++++ Given records ++++

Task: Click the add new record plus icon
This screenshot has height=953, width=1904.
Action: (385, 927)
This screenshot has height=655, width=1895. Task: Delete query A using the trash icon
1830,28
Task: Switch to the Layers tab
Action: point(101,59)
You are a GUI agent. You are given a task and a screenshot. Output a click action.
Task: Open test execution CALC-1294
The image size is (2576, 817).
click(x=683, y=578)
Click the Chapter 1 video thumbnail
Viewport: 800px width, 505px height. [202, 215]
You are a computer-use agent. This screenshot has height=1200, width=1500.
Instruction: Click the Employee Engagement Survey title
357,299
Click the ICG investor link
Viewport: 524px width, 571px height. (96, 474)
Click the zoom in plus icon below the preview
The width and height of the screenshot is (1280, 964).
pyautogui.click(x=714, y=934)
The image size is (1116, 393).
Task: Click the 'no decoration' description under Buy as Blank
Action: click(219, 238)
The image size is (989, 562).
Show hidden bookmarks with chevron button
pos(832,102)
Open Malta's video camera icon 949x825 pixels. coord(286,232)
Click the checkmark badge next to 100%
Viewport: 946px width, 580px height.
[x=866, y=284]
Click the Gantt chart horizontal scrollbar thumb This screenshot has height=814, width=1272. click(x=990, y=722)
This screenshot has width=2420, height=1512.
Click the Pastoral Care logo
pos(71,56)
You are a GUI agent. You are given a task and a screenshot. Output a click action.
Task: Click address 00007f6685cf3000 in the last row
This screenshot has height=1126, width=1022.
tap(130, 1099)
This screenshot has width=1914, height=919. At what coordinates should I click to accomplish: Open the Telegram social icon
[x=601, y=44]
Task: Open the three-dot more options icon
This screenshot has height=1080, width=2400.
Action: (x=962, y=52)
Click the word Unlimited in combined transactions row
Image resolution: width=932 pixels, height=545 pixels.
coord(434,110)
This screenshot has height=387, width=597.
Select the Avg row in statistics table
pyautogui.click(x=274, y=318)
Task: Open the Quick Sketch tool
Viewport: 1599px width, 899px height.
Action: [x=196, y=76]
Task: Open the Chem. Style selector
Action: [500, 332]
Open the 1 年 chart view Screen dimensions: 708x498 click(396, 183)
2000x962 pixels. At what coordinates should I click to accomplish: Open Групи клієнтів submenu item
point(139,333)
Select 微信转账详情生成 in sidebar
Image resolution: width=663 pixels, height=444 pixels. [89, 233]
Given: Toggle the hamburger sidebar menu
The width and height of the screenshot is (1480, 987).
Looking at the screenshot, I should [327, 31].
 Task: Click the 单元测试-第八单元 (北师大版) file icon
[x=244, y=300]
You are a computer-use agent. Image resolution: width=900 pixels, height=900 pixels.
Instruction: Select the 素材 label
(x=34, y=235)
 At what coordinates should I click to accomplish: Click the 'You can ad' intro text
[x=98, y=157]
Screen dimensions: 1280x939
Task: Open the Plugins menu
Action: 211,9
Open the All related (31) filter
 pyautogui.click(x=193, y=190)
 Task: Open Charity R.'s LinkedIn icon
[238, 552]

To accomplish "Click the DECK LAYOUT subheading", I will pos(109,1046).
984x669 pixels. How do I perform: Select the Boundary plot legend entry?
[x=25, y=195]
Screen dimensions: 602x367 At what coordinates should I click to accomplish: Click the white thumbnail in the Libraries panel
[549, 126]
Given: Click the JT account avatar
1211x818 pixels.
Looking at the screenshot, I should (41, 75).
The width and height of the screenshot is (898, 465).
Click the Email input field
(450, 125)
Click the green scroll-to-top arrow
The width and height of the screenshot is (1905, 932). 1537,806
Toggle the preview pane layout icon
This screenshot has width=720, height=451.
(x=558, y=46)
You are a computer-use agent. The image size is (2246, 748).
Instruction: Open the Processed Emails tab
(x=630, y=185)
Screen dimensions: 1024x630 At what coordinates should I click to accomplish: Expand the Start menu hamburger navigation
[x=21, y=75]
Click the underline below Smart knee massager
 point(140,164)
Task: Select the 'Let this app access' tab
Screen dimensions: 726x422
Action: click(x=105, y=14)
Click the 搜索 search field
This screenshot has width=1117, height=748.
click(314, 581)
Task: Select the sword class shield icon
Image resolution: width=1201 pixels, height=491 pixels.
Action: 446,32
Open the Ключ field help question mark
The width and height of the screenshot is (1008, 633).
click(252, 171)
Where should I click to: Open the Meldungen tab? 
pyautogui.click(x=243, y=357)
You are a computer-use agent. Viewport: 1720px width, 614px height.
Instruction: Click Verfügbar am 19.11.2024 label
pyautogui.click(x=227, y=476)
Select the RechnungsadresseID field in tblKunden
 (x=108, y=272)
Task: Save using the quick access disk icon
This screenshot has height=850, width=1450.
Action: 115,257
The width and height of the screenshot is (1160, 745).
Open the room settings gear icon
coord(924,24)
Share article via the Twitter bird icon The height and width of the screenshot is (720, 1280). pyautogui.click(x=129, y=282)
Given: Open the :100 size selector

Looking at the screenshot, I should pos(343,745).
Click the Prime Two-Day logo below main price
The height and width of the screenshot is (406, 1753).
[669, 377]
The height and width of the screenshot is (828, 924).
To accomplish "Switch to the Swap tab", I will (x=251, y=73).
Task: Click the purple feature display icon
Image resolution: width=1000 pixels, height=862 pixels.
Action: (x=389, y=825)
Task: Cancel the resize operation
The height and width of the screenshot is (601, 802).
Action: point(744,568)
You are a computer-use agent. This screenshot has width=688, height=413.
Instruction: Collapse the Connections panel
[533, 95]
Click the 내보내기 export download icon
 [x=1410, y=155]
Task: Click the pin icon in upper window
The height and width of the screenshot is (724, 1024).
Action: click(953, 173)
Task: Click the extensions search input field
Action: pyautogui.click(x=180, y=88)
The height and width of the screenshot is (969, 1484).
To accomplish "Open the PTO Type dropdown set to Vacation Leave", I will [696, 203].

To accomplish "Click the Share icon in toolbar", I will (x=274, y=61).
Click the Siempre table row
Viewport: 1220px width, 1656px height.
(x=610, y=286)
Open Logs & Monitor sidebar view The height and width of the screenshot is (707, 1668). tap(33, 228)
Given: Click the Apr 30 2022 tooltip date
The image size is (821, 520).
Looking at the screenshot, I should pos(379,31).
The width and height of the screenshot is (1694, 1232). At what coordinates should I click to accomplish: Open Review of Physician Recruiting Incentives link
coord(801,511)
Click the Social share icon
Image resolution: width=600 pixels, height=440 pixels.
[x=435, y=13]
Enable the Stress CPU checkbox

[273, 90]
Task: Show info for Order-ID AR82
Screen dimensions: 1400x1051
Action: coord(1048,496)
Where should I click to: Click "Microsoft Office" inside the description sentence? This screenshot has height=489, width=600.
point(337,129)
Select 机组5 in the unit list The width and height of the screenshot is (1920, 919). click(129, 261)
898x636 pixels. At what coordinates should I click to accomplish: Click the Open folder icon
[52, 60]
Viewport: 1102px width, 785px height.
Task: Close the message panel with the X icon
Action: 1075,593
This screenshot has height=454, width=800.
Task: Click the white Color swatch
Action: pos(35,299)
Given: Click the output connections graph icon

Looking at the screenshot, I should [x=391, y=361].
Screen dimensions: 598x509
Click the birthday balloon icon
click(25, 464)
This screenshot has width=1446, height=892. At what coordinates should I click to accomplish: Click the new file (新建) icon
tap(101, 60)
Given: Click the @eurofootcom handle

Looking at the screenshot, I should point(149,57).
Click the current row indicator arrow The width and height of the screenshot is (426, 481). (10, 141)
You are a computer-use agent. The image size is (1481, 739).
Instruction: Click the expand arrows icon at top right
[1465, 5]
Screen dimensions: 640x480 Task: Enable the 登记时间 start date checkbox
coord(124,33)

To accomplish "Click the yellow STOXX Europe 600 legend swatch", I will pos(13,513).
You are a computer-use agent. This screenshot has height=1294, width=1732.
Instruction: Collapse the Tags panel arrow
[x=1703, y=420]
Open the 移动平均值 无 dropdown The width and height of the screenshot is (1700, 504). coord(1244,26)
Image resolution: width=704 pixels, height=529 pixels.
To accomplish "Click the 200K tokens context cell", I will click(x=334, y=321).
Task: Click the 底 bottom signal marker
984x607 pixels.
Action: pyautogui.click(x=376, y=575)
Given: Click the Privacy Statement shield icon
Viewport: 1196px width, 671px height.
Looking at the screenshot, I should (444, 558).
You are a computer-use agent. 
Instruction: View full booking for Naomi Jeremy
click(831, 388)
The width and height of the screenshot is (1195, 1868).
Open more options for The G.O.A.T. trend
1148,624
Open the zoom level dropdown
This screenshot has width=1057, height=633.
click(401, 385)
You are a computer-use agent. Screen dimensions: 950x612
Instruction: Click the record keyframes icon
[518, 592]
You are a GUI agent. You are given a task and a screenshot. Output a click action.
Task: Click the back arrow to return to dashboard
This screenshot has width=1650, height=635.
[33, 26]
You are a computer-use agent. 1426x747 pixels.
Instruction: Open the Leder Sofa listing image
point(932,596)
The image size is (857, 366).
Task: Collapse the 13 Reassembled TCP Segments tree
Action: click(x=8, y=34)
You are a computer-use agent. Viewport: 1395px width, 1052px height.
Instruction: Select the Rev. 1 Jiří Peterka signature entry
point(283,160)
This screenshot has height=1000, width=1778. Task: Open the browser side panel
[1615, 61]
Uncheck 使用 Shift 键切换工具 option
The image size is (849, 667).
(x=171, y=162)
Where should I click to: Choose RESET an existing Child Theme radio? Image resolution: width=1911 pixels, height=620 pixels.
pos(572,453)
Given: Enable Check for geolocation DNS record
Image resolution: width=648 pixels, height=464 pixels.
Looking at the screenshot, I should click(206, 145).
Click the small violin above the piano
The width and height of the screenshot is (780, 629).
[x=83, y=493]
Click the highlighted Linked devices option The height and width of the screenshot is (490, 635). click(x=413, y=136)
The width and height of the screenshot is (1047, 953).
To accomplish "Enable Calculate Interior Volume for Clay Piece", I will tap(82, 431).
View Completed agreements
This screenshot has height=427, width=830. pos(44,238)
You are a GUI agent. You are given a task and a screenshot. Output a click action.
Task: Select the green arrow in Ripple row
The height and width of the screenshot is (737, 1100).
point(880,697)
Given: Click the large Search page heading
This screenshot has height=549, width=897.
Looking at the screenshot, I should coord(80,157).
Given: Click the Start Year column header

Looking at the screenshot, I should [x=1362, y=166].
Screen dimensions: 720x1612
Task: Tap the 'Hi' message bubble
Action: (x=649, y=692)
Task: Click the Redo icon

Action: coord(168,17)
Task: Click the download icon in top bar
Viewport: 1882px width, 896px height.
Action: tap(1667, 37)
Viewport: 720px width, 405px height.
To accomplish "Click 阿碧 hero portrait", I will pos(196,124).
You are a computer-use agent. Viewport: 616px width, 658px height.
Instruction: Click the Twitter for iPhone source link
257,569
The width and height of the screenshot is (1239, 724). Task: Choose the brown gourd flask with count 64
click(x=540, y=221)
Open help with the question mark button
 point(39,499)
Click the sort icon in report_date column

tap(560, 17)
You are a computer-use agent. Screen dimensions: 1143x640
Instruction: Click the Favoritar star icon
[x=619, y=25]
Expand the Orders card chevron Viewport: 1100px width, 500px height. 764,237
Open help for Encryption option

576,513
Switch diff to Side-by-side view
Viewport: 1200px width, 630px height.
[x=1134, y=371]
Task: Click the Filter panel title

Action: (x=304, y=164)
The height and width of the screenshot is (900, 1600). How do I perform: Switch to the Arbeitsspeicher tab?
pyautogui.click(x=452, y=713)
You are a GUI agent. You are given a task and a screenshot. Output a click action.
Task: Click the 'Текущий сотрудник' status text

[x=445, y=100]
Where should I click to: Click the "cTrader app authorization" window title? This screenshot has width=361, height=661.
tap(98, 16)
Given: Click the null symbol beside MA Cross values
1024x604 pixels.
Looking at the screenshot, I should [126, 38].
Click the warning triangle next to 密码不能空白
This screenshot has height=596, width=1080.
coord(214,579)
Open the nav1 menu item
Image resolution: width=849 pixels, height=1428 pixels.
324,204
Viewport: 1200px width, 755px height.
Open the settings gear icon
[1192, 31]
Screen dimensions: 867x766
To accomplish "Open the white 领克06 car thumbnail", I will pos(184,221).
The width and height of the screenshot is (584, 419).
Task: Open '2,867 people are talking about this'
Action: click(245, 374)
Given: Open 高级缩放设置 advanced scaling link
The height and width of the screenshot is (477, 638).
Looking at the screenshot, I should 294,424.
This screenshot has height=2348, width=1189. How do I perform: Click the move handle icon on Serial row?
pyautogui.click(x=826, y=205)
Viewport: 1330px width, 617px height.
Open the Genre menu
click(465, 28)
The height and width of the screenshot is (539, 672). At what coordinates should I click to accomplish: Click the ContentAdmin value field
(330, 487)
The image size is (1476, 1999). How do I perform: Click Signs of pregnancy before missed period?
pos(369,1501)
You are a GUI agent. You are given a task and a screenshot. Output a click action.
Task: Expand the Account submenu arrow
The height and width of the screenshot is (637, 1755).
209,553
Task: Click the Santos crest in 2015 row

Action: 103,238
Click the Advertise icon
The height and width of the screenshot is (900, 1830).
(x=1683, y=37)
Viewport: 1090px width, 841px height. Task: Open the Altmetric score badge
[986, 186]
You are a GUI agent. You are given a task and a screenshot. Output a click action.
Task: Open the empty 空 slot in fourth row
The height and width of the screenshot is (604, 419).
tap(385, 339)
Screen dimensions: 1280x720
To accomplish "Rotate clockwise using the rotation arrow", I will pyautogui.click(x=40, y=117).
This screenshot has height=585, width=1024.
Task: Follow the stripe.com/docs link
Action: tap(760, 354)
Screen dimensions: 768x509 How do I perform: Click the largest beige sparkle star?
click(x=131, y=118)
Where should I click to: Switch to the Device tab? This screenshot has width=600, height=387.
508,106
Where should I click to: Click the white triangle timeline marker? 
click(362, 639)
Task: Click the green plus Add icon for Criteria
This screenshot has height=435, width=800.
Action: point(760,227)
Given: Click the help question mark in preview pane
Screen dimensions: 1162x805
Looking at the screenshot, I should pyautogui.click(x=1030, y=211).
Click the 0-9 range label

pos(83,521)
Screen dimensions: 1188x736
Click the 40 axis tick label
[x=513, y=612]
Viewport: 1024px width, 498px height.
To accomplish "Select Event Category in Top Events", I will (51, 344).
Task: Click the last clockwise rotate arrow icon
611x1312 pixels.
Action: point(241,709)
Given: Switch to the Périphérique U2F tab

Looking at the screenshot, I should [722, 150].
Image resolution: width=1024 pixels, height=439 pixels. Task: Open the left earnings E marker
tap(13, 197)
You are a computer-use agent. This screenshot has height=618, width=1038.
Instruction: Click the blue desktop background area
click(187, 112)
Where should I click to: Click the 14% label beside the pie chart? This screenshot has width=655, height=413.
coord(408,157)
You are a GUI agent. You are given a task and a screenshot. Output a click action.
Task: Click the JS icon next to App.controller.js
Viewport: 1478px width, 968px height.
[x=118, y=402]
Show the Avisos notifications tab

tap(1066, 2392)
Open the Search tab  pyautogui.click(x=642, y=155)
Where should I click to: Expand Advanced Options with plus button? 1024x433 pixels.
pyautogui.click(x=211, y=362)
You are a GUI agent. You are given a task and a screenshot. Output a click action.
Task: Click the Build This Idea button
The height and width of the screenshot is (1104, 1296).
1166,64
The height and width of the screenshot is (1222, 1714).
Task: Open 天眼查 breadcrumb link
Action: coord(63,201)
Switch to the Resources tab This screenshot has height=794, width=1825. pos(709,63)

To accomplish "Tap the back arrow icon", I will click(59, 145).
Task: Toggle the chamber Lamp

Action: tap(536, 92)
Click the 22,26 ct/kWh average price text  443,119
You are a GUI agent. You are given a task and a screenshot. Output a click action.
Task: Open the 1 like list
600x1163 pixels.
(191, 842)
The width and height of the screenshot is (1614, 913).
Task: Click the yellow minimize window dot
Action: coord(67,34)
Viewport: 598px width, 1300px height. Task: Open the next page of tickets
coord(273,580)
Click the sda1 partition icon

++++

Goal of the exercise
For the string "dropdown", find every line of the material that contains it, and copy each one.

Exercise output
To accomplish "Open the PTO Type dropdown set to Vacation Leave", I will [696, 203].
Open the 移动平均值 无 dropdown The width and height of the screenshot is (1700, 504). coord(1244,26)
Open the zoom level dropdown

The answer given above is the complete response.